Quando una persona che ha la neuropatia ottica ereditaria di Leber soffre per la prima volta dei sintomi della malattia, sperimenta vista offuscata o offuscamento della vista. Ciò può verificarsi in entrambi gli occhi o solo in uno, sebbene entrambi gli occhi in genere siano interessati alla fine. Con il progredire della malattia, la persona sviluppa problemi a vedere abbastanza bene da riconoscere altre persone a vista, guidare un’auto o leggere. Anche la percezione del colore peggiora.
Tutti questi sintomi sono causati dal fatto che il nervo che trasmette i dati visivi al cervello dagli occhi sta lentamente morendo. Generalmente, la perdita della vista non causa alcun dolore e, a volte, la vista può migliorare. Alcune persone che hanno la neuropatia ottica ereditaria di Leber, tuttavia, hanno anche problemi a muoversi correttamente, hanno battiti cardiaci irregolari o sviluppano una malattia simile alla sclerosi multipla.
Le mutazioni in alcuni geni sono responsabili del deterioramento dei nervi. Sono coinvolti quattro geni principali: MT-ND1, MT-ND4L, MT-ND4 e MT-ND6. Tutti questi geni si trovano in particolari aree di una cellula umana.
Le parti della cellula che contengono i geni sono chiamate mitocondri. Queste sono piccole strutture che aiutano la cellula a produrre energia utilizzabile dal cibo. La maggior parte delle informazioni genetiche all’interno di una cellula è racchiusa in una parte diversa della cellula, chiamata nucleo, ma anche i mitocondri hanno piccoli pacchetti di geni.
Normalmente, i geni coinvolti nella malattia LHON svolgono una funzione essenziale per i mitocondri. Quando uno di questi geni è mutato, tuttavia, il gene non svolge correttamente il suo lavoro e ne risulta la malattia. A partire dal 2011, non era noto esattamente come i singoli geni anormali causassero problemi.
Ogni essere umano eredita i mitocondri dalla madre e nessuno dal padre. Questo perché l’uovo contiene mitocondri, ma uno spermatozoo no. Quando un embrione si forma, ha solo i mitocondri della madre e quindi solo i geni mitocondriali della madre.

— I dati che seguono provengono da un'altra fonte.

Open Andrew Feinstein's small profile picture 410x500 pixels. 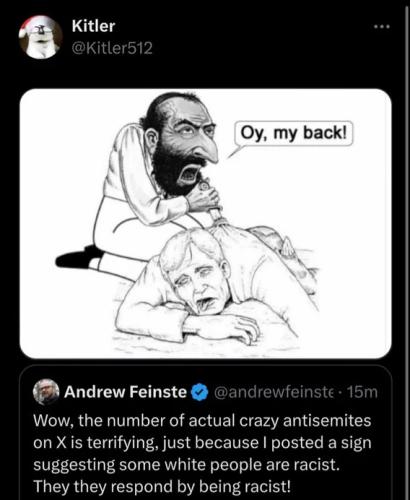[46, 392]
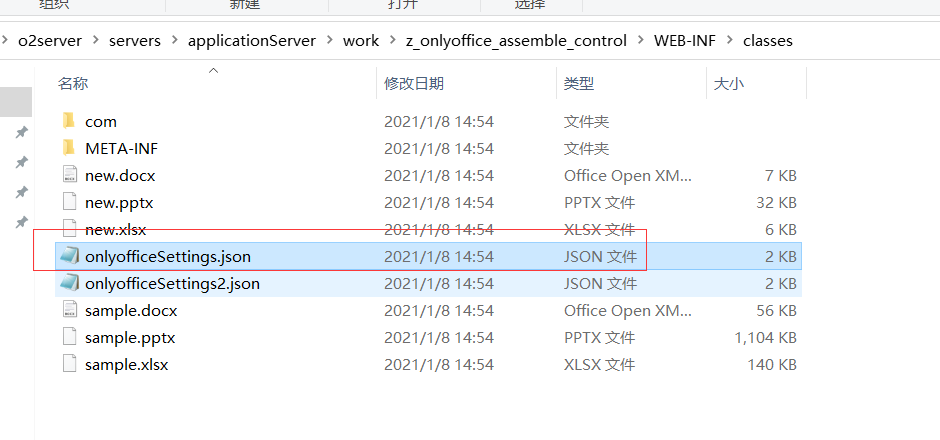
Task: Click the onlyofficeSettings.json file icon
Action: coord(69,256)
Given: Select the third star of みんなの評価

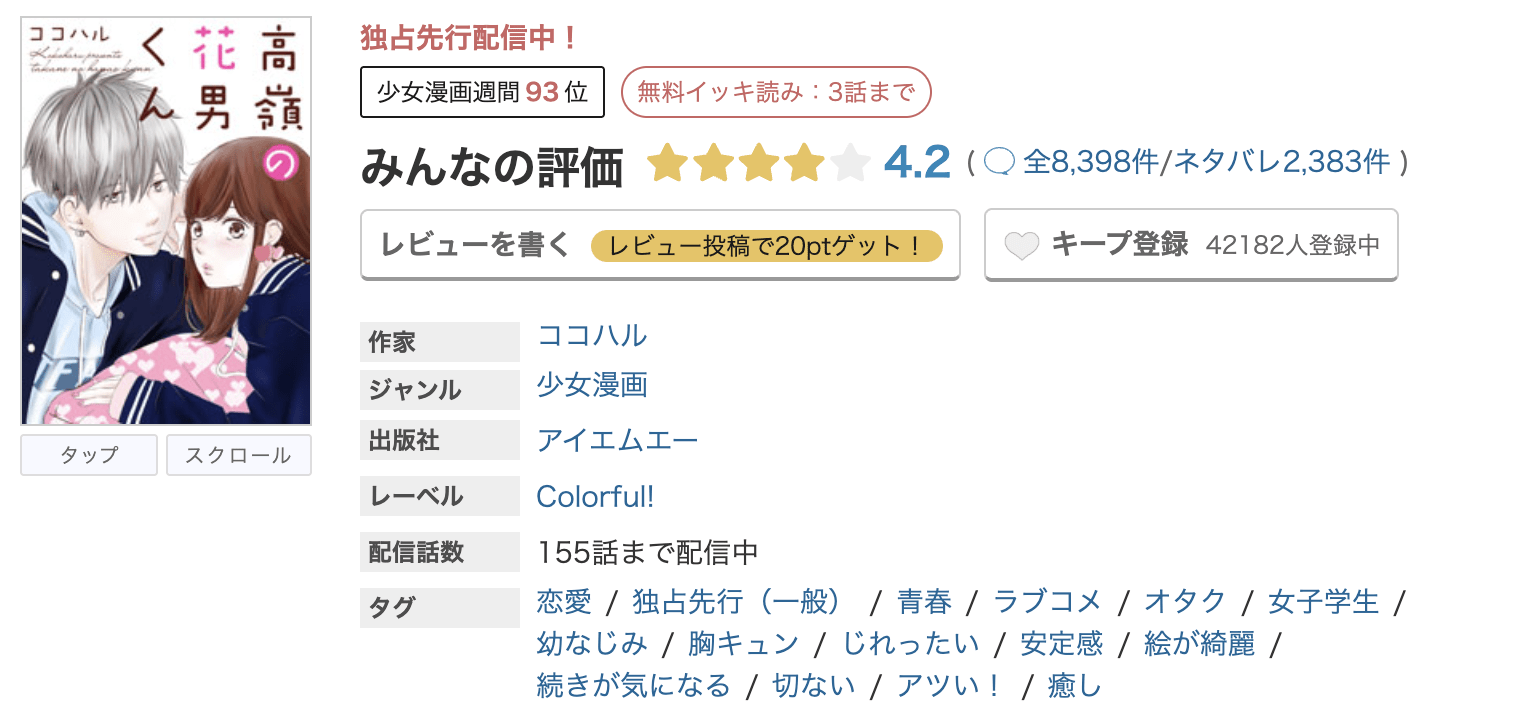Looking at the screenshot, I should [760, 163].

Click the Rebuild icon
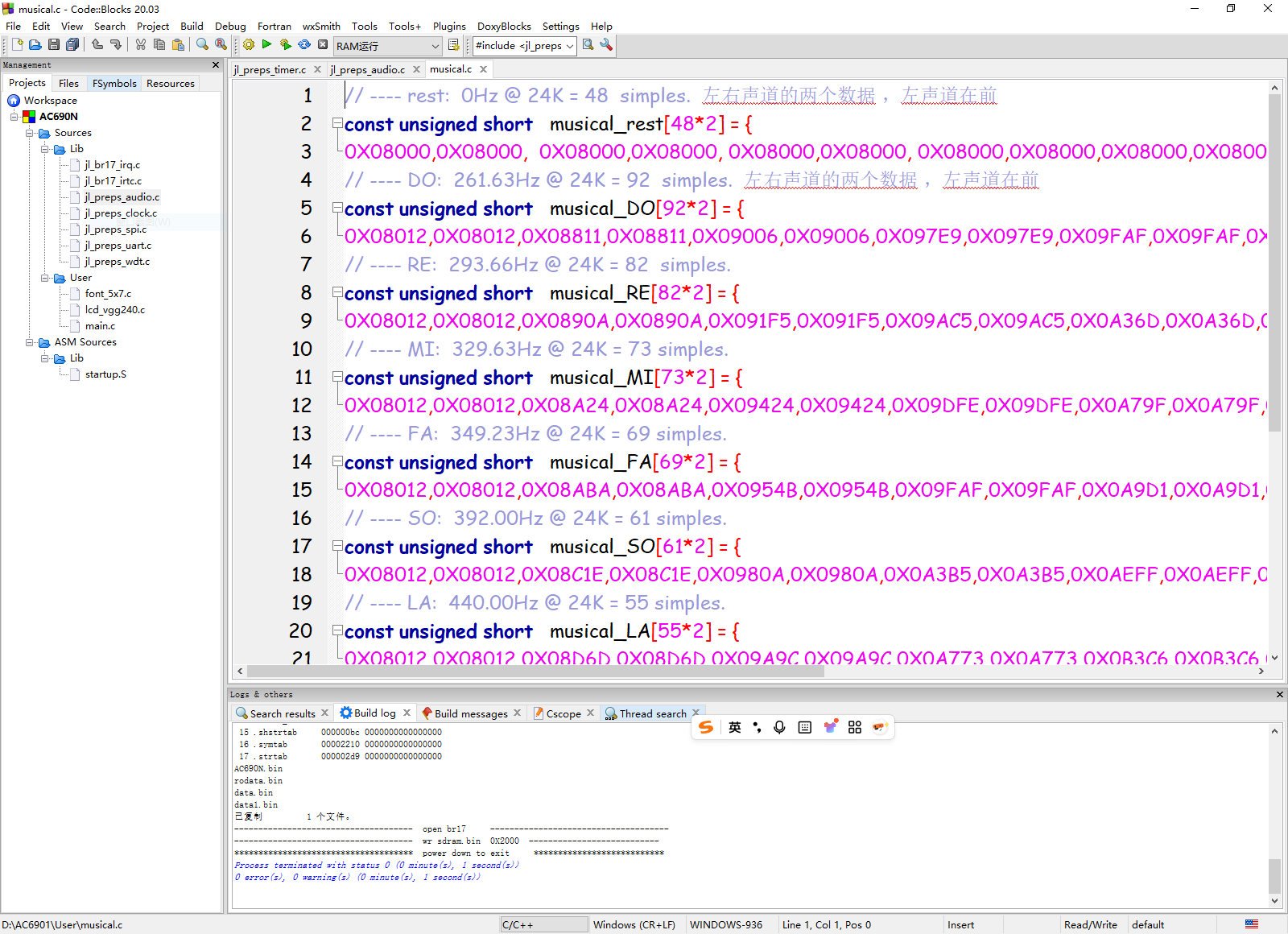(x=304, y=45)
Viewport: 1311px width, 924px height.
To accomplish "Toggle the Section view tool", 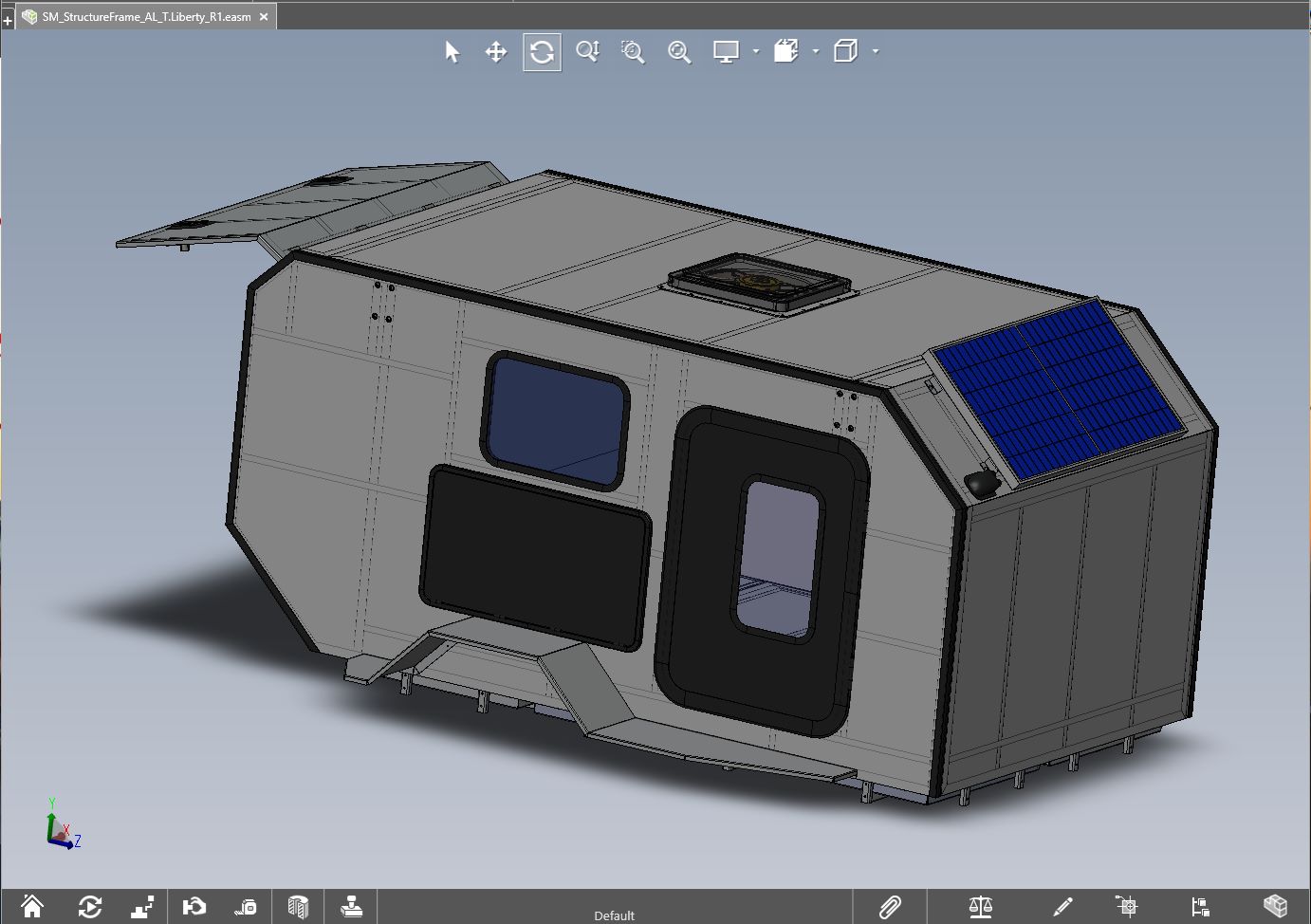I will [298, 907].
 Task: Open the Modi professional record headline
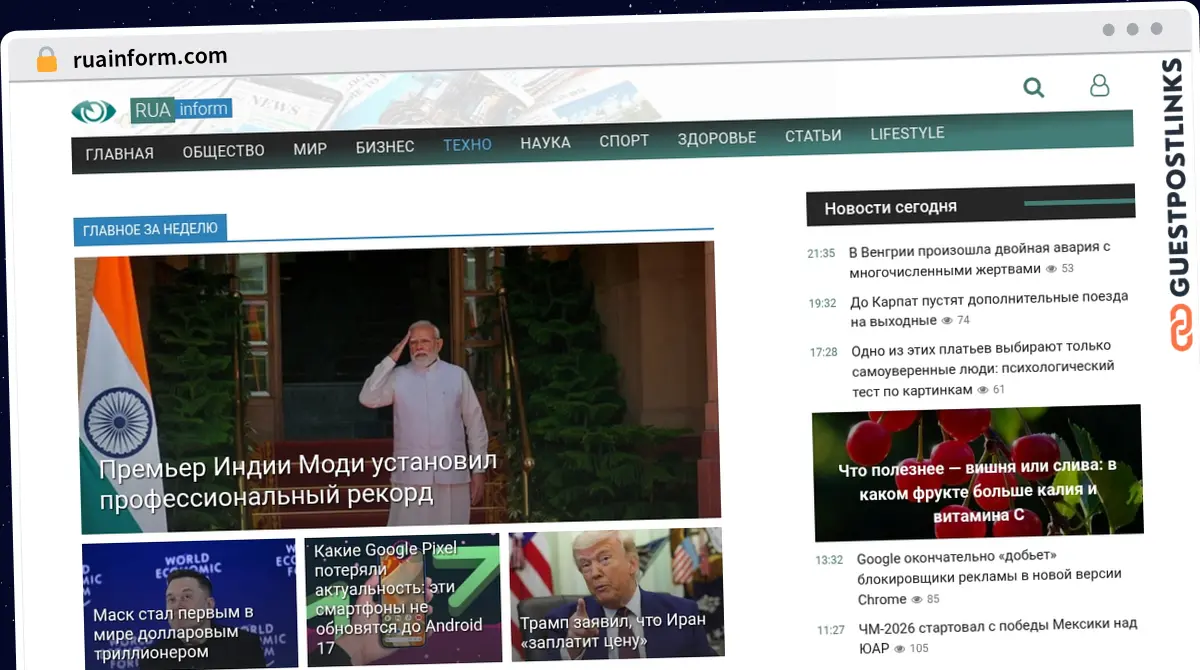298,479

L’ereditarietà di uno dei geni anormali, quindi, può provenire solo dal lato materno. In rare occasioni, una persona può avere una mutazione spontanea nei suoi geni che non è ereditata. Non tutte le persone che hanno un gene anomalo svilupperanno la neuropatia ottica ereditaria di Leber, sebbene le ragioni di ciò siano sconosciute. Fumare, bere alcolici, un trauma cranico o stress potrebbero essere fattori nel determinare chi sviluppa questa malattia, ma queste cause non erano state dimostrate a partire dal 2011.